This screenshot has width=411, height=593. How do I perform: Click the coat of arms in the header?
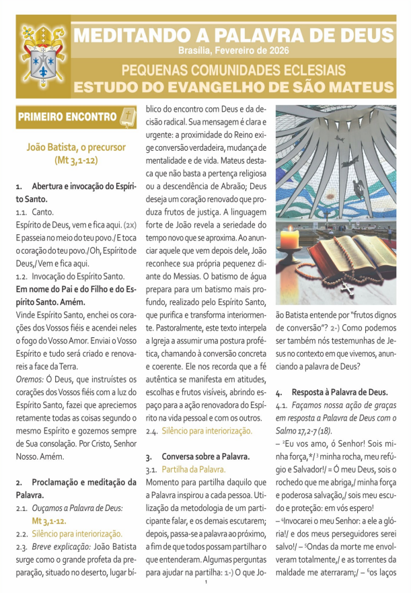tap(43, 59)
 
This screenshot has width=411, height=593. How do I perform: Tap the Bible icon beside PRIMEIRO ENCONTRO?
tap(126, 116)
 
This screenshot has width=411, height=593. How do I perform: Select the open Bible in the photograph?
tap(359, 253)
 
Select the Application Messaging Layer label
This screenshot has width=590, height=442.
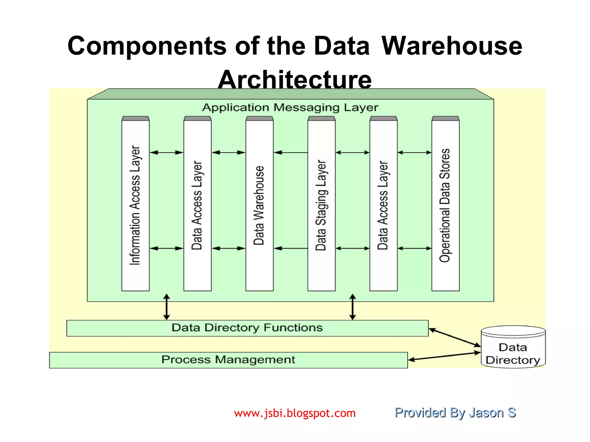[290, 108]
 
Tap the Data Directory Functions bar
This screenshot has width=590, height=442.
[247, 328]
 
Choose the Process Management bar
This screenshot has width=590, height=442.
[228, 360]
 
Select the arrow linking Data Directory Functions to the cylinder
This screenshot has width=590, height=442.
[455, 337]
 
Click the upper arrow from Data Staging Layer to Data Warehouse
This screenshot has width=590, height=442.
[290, 153]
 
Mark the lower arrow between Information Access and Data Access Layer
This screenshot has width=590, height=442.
[167, 248]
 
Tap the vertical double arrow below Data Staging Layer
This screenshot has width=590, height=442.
[353, 307]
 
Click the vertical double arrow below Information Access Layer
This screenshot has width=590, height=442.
[167, 307]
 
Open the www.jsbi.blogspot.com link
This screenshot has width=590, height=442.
[295, 413]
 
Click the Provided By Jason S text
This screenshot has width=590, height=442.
[455, 413]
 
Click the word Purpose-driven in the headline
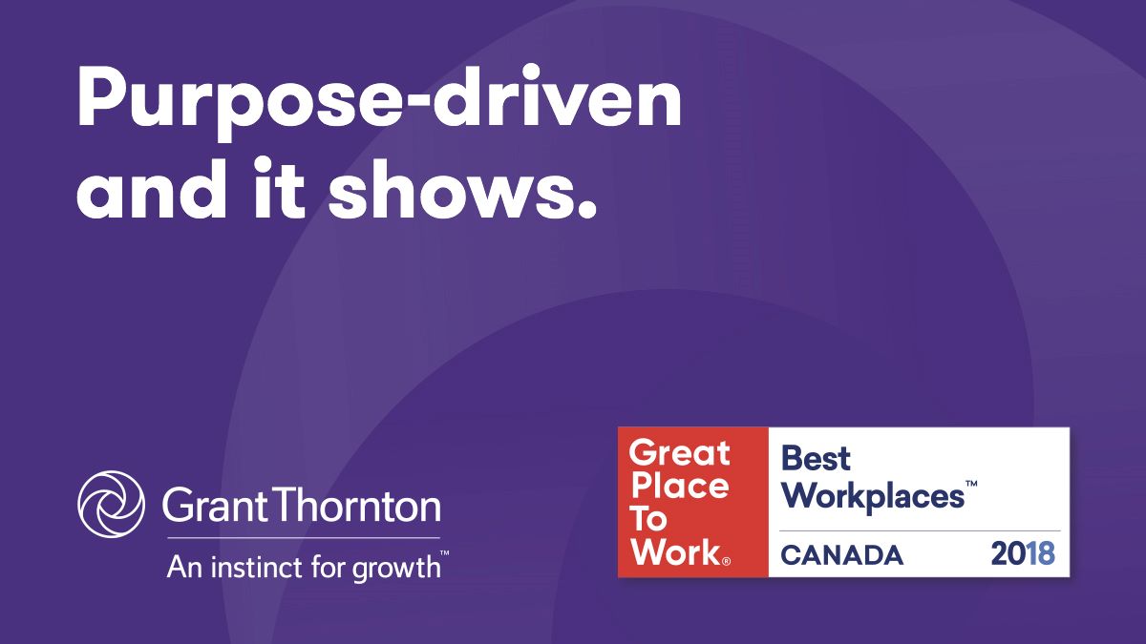[379, 102]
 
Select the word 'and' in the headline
[152, 189]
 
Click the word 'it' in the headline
[279, 189]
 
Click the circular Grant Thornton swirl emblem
[111, 504]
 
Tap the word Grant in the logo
[214, 506]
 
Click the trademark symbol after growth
[445, 553]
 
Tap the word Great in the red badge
[679, 453]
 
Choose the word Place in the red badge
[680, 486]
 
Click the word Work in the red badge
[676, 551]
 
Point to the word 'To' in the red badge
[648, 519]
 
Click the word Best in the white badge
[816, 458]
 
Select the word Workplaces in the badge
[872, 497]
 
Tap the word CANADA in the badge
[841, 555]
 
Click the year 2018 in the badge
[1023, 553]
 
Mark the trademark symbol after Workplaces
[971, 484]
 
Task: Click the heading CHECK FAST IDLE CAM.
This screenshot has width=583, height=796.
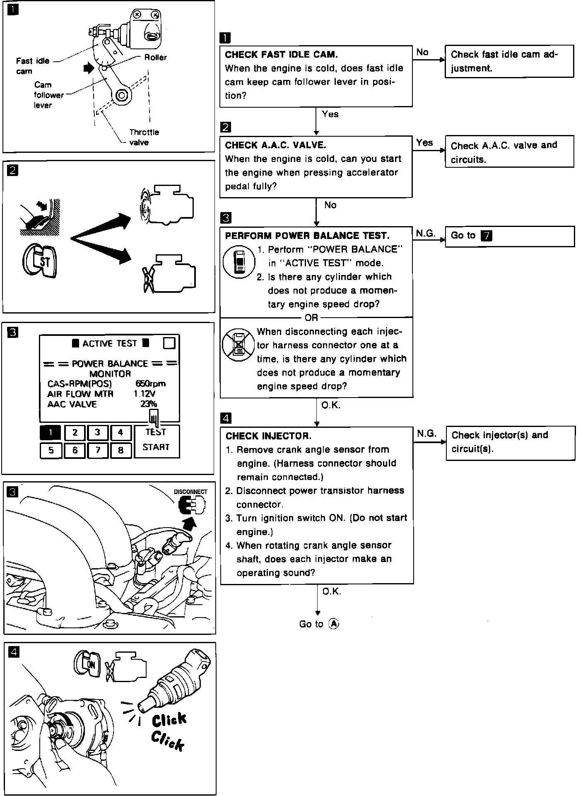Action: click(x=281, y=55)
********************
EXERCISE TASK: Identify every line in the entries above that contains the string "double", treating case as significant, and copy each of those lines.

TASK RESPONSE:
Tap the vertical double arrow below Data Staging Layer
Click the vertical double arrow below Information Access Layer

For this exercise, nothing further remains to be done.